博士は生死不明というより行方不明なだけで、シんだとは限らないようだ。


 以後、彼女はいなくなった父親探しの旅に出たのであった。女子大生を狙うならず者を払い、ストーカー犯罪から守っていった。インターネットで起きた、法では裁けない悪党が相次いでいる、彼女は影で裏社会の悪党を粛清していった。


「君の過去はわかった。しかし今となって、へそ出し女を狙うの?父親探しはどうしたの?」

「これはあたしの趣味でね。あたしのお父さんはいなかった。」

「やはりシんだと思い、鬱憤晴らしでやってるのか。見つからないからといって、能力を濫用するんじゃない。腹回りを冷やしてね。」

「くだらないことに使ってない。見つけられなかった腹いせでもない。」

「じゃあ、ただの趣味ってこと?といっても、例の事件の悪者と何ら変わらないじゃん。」

「女子大生を手にかけた愚か者と一緒にしないでくれる?」

「......。」

彼女の話はここまでのようだ。これ以上話すことはなかった。

「約束通り、仲間になってくれる?」

「これ以上話すことはないし、あんたの仲間になってあげてもいいけど。」

「よし、成立だね。二人目クリア。」

「何か言った?」

「いえ、こっちの話。」


 最初の仲間が2人増えた。どれも変わり者だが新しい友達が作れてよかった、その調子なら当初の目標が達成できるに違いない。
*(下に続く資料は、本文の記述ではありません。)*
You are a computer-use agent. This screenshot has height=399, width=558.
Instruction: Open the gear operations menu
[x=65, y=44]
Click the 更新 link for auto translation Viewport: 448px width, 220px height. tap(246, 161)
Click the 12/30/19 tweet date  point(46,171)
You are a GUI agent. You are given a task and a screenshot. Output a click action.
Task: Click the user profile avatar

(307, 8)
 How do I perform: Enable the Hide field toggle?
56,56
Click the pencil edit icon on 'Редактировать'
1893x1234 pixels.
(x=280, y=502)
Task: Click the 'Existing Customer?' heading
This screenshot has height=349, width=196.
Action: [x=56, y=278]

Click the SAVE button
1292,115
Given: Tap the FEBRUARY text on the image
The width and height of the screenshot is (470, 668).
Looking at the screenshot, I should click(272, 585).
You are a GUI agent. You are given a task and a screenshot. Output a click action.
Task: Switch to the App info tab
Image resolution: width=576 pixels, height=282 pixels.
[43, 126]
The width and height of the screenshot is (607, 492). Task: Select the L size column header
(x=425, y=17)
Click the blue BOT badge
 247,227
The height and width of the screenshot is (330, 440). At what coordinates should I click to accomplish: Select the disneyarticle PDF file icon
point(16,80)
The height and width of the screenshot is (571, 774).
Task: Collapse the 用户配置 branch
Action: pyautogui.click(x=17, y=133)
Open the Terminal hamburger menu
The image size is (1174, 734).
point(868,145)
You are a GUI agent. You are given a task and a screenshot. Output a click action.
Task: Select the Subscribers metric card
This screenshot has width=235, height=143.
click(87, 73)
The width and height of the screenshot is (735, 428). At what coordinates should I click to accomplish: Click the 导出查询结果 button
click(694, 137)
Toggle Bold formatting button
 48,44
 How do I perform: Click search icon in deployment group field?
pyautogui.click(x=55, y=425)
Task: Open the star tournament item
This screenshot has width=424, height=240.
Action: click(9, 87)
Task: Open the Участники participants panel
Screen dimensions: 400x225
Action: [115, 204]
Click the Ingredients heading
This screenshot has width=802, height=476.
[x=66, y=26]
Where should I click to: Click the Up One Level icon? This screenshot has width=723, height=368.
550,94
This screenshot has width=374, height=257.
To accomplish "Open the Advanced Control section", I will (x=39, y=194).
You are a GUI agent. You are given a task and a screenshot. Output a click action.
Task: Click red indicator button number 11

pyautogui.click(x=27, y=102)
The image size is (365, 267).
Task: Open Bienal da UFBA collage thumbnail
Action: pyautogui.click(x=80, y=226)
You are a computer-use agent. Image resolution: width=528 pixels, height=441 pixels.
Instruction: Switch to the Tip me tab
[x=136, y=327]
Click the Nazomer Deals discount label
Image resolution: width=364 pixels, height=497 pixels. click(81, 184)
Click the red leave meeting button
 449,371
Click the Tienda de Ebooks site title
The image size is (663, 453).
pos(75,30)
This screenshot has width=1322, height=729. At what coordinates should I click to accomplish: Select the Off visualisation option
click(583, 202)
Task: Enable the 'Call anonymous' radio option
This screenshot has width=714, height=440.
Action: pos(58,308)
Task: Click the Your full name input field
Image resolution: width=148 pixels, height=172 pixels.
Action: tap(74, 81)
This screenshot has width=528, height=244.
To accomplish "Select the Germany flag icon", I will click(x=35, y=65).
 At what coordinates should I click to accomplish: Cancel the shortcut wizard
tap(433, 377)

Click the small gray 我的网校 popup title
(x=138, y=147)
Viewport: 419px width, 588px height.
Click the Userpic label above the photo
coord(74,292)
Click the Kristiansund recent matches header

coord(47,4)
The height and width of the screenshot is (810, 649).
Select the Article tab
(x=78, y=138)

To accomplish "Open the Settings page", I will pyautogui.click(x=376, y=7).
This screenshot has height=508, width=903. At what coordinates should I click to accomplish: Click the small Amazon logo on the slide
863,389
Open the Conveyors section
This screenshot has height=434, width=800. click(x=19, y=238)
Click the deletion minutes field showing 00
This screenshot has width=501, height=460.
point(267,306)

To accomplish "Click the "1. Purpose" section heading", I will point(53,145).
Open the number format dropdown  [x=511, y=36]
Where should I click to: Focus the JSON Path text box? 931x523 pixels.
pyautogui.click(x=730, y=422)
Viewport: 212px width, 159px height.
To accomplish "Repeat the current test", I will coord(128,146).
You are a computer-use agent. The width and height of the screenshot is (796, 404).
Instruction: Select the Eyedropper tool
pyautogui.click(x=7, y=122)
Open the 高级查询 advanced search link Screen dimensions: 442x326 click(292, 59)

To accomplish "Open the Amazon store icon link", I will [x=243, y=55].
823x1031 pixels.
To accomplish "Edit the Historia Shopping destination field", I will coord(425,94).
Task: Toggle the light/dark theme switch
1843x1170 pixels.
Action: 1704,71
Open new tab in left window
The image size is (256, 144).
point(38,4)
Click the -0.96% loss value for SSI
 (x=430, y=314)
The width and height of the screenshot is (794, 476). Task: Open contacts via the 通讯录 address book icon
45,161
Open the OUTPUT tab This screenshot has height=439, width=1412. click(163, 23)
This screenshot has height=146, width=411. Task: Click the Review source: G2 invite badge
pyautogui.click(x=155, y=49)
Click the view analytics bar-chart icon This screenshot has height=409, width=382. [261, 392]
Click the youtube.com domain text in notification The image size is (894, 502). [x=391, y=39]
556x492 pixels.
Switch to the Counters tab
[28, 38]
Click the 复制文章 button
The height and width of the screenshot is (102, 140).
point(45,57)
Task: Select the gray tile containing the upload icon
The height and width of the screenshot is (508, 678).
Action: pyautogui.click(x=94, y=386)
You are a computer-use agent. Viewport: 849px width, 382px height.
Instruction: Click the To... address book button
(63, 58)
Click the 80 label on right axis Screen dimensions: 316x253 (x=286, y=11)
 2008年春、レベッカは高校生になった。引き続き校内、校外でも仲間集めを続行するも今は入学したばかりで作るには時間がいるようだ。集めたての二人の力をもってしても、人気者にはならなかった。この人数だけじゃ足りない、目標達成まであと13人を集め、協力しなければ夢のまた夢のままだ。これから集まる愉快な仲間との絆の物語は始まったばかりだ。